In the meanwhile there came along a single red ant on the hillside of the valley, evidently full of excitement, who either had dispatched his foe, or had not yet taken part in the battle; probably the latter, for he had lost none of his limbs; whose mother had charged him to return with his shield or upon it.  Or perchance he was some Achilles, who had nourished his wrath apart, and had not come to avenge or rescue his Patroclus.

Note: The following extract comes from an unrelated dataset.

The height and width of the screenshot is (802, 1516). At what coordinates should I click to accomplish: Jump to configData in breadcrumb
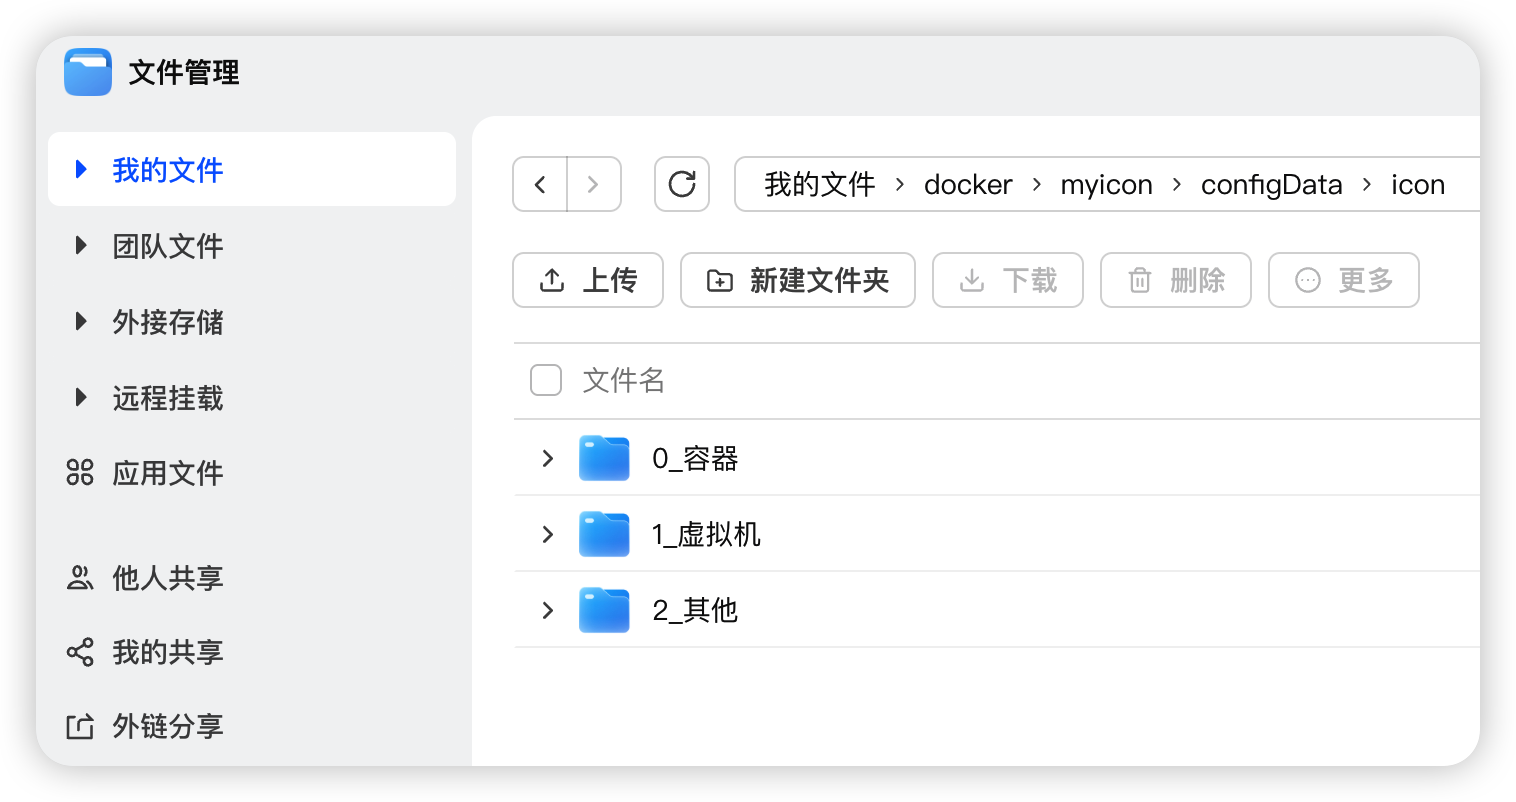(1271, 185)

-from Henry David Thoreau’s Walden
This passage demonstrates how writers use allusions to establish tone and suggest analogies.  Thoreau might have just described the ant war from the perspective of a human observer; instead, he uses allusions to the Iliad and the Trojan War to suggest an analogy between the ant war and human warfare.  The first allusion, “whose mother had charged him to return with his shield or upon it” reminds the reader of the Spartan tradition of full commitment to battle; they were so committed that even mothers were unwilling to accept anything but full effort from their sons in battle.  The second allusion is to Achilles, “who had nourished his wrath apart” before joining the battle to avenge the killing of his friend Patroclus by Hector.  Using allusions, Thoreau elevates this ant war from a mundane, virtually microscopic battle to a great war of epic proportions.  At the same time he suggests that this battle of ants is no different from any warfare from human history; it always ends the same:  futile death and a battlefield littered with bodies.